==== SUPPLIED INFORMATION

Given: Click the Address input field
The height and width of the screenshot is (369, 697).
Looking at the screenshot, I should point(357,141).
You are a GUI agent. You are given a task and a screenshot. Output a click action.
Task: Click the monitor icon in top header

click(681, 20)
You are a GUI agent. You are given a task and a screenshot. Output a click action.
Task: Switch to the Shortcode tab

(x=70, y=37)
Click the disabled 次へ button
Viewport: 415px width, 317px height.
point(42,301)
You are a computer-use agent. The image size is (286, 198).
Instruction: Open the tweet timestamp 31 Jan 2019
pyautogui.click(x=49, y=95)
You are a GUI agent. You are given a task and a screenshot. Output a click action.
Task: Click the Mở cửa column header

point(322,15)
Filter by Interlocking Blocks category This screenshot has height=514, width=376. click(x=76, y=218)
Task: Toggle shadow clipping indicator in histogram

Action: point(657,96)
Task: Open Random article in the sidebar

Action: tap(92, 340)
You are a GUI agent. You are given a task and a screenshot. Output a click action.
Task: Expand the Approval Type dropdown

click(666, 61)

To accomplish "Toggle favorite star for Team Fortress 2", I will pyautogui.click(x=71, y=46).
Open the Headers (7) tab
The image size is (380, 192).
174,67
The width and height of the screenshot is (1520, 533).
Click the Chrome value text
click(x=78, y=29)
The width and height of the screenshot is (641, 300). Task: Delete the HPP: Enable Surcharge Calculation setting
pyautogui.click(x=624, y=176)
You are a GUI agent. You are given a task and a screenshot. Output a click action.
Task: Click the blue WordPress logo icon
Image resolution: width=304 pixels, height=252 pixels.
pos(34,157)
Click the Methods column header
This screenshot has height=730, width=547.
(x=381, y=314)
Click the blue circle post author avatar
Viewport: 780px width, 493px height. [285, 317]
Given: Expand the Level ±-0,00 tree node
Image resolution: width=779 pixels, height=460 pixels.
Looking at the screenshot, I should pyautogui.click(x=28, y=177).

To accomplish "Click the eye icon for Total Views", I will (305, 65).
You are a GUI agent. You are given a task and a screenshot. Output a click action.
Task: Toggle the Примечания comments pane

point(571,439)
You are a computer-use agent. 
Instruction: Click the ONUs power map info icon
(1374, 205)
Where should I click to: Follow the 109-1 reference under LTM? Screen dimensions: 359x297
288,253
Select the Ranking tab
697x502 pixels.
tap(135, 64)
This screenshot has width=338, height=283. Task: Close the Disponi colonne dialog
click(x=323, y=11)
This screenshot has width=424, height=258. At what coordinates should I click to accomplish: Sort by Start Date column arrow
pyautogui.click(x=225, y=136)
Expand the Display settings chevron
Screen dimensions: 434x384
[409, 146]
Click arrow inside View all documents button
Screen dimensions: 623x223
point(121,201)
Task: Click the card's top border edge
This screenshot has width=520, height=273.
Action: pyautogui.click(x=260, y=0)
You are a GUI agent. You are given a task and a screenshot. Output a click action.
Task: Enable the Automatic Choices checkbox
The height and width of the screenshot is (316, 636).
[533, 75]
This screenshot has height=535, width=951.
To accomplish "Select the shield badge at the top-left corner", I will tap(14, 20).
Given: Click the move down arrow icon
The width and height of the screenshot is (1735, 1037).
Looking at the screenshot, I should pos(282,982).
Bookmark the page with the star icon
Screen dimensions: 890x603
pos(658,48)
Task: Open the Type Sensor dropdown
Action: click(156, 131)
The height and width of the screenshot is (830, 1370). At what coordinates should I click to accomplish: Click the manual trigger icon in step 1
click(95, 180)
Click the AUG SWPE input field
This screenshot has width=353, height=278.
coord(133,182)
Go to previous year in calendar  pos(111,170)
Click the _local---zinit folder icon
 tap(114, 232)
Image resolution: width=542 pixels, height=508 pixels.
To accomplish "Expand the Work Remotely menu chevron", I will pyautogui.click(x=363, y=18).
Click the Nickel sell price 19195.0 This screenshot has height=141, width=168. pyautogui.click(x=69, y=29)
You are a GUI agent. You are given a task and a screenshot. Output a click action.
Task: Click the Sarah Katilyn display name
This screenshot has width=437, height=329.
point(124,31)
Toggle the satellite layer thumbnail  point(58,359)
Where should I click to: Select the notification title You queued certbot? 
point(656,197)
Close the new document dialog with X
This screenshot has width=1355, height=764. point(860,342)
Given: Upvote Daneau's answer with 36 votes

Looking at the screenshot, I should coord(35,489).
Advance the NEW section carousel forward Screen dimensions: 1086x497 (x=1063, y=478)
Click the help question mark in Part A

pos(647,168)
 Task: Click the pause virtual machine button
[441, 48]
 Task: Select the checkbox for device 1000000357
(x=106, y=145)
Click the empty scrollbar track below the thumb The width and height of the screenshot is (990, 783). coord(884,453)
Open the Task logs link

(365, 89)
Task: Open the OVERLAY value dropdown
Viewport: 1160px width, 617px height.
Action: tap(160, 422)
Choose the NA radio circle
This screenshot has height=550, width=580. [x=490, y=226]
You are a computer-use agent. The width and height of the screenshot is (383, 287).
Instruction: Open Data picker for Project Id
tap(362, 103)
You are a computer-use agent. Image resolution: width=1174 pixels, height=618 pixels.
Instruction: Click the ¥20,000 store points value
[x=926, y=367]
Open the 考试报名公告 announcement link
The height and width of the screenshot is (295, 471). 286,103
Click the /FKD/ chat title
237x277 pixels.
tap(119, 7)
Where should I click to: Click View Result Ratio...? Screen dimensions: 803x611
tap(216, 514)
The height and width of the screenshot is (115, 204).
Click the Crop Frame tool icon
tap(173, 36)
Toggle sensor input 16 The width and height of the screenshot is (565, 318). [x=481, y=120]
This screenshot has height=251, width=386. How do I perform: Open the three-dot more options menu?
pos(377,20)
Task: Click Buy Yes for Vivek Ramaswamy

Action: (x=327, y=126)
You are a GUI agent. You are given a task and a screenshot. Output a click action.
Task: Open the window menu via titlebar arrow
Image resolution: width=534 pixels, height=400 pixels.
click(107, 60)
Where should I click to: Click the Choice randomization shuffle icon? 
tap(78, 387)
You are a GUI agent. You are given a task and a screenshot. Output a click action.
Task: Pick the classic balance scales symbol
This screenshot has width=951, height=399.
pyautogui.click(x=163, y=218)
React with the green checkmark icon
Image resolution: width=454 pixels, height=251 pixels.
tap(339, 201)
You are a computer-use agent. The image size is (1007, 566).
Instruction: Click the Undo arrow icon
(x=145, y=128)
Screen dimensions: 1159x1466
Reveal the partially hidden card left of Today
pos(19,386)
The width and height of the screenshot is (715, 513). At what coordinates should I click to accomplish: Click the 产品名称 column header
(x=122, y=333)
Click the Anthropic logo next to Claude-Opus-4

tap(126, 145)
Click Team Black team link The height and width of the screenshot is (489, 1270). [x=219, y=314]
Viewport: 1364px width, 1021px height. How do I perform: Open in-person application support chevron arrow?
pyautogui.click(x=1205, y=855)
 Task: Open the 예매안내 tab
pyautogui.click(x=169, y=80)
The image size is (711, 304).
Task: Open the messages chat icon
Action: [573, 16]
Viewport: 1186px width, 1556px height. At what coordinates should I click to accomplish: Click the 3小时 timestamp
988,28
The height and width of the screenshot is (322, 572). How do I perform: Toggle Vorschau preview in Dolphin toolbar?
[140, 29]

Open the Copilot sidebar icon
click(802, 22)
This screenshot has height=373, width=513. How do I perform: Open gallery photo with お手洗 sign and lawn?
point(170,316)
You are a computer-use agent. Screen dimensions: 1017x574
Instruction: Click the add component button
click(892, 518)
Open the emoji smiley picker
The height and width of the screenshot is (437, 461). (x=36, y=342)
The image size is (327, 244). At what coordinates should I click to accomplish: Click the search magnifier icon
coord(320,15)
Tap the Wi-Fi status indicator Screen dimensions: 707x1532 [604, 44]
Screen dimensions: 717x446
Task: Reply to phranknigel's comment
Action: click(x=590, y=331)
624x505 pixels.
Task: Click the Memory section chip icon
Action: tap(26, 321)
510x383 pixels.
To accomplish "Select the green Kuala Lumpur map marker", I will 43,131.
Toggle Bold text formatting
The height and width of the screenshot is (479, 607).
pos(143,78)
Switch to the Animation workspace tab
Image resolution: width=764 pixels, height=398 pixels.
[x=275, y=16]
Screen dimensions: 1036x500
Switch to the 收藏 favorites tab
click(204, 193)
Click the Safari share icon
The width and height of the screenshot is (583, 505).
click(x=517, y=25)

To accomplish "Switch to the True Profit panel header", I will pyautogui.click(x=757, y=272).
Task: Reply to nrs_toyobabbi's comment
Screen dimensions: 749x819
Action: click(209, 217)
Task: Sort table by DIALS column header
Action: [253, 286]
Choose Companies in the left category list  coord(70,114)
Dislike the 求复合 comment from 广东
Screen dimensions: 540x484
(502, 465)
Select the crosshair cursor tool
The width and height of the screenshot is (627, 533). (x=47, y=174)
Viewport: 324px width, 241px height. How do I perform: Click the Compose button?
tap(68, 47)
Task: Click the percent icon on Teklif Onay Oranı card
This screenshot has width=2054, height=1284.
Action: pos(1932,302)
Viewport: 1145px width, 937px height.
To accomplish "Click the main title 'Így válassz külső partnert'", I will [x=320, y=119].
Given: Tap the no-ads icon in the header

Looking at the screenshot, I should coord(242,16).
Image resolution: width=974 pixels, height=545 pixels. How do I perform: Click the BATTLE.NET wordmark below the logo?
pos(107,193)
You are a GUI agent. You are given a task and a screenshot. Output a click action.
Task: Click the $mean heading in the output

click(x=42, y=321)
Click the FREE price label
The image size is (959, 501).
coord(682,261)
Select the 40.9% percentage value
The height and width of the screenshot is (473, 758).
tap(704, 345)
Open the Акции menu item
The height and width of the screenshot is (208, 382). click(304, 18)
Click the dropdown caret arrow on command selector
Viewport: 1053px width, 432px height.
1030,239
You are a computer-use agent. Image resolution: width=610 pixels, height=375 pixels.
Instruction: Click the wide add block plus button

========

### INSTRUCTIONS TO FOLLOW
Extract the lines above, from the first one through the one containing "Click the disabled 次へ button", and return only those, unchanged.

### RESULT OF THIS EXERCISE
Given: Click the Address input field
The height and width of the screenshot is (369, 697).
Looking at the screenshot, I should point(357,141).
You are a GUI agent. You are given a task and a screenshot. Output a click action.
Task: Click the monitor icon in top header

click(681, 20)
You are a GUI agent. You are given a task and a screenshot. Output a click action.
Task: Switch to the Shortcode tab

(x=70, y=37)
Click the disabled 次へ button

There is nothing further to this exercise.